An ancillary source of Unicode code (at least in terms of having a
nice small copy of the Unicode character database) is how Python goes
about it. Greg or I can dig up the appropriate part of that code if it 
becomes necessary.

Bill

Re: Unicode directory entries

Posted by Jim Blandy <ji...@zwingli.cygnus.com>.
"Bill Tutt" <ra...@lyra.org> writes:
> Several comments/questions:
> * By Unicode canonical decomposition, do you mean Normalization Form D
> as noted in TR15? (http://www.unicode.org/unicode/reports/tr15/) 
> 
> I ask because canonical decomposition results in all combined composite
> characters being expanded into their component forms. i.e.
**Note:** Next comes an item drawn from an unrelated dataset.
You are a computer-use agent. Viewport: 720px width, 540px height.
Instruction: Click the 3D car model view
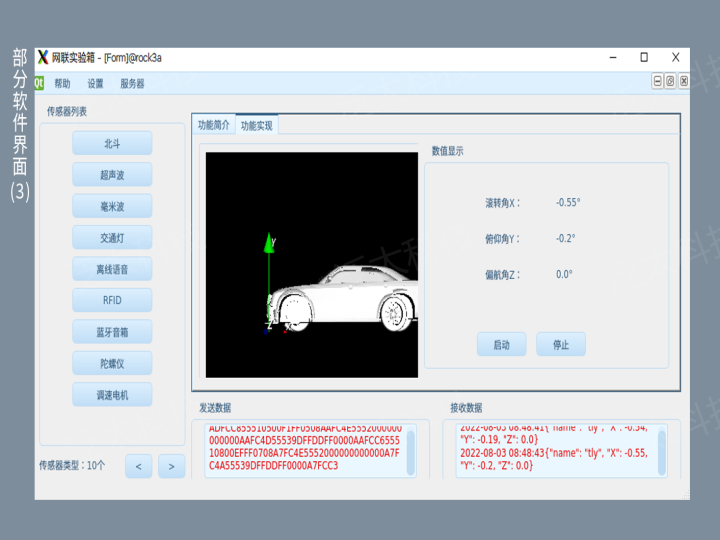coord(311,265)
A composite
> umlauted lower case u turns into two characters. An umlaut followed by a
> lowercase u. I ask, because you really wouldn't want to implement the
> wrong normalization algorithm. :) TR15 also states the following:
> 
> "The W3C Character Model for the World Wide Web [CharMod] requires the
> use of Normalization Form C for XML and related standards (this document
> is not yet final, but this requirement is not expected to change). See
> the W3C Requirements for String Identity, Matching, and String Indexing
> [CharReq] for more background."

I was punting.  I knew that there were several ways to represent
composite characters, and assumed that there was some form recommended
for use in names that needed to be matched.  From what you say, it
sounds like there are several.  (Joy.)

> * What do you mean by ordering? It didn't sound like you were talking
> about a sorting order...

No --- I was trying to refer to the ordering of the modifiers.  It
sounds like that is subsumed by the normalization form requirements
you mention above.

What I'm trying to do is put directory entries in some canonical form,
so that directory entries don't become mysteriously invisible because
different users chose different compositions/decompositions.  What
would you recommend that I say?

re: Unicode directory entries

Posted by Bill Tutt <ra...@lyra.org>.
Karl quoted svn_fs.h:
> Below is Jim's comment from svn_fs.h:

[snippet]
The [directory] name should be in Unicode canonical decomposition and
ordering.  No directory entry may be named '.', '..', or the empty
string.  Given a directory entry name which fails to meet these
requirements, a filesystem function returns an SVN_ERR_FS_PATH_SYNTAX
error.
[end snippet]

Several comments/questions:
* By Unicode canonical decomposition, do you mean Normalization Form D
as noted in TR15? (http://www.unicode.org/unicode/reports/tr15/) 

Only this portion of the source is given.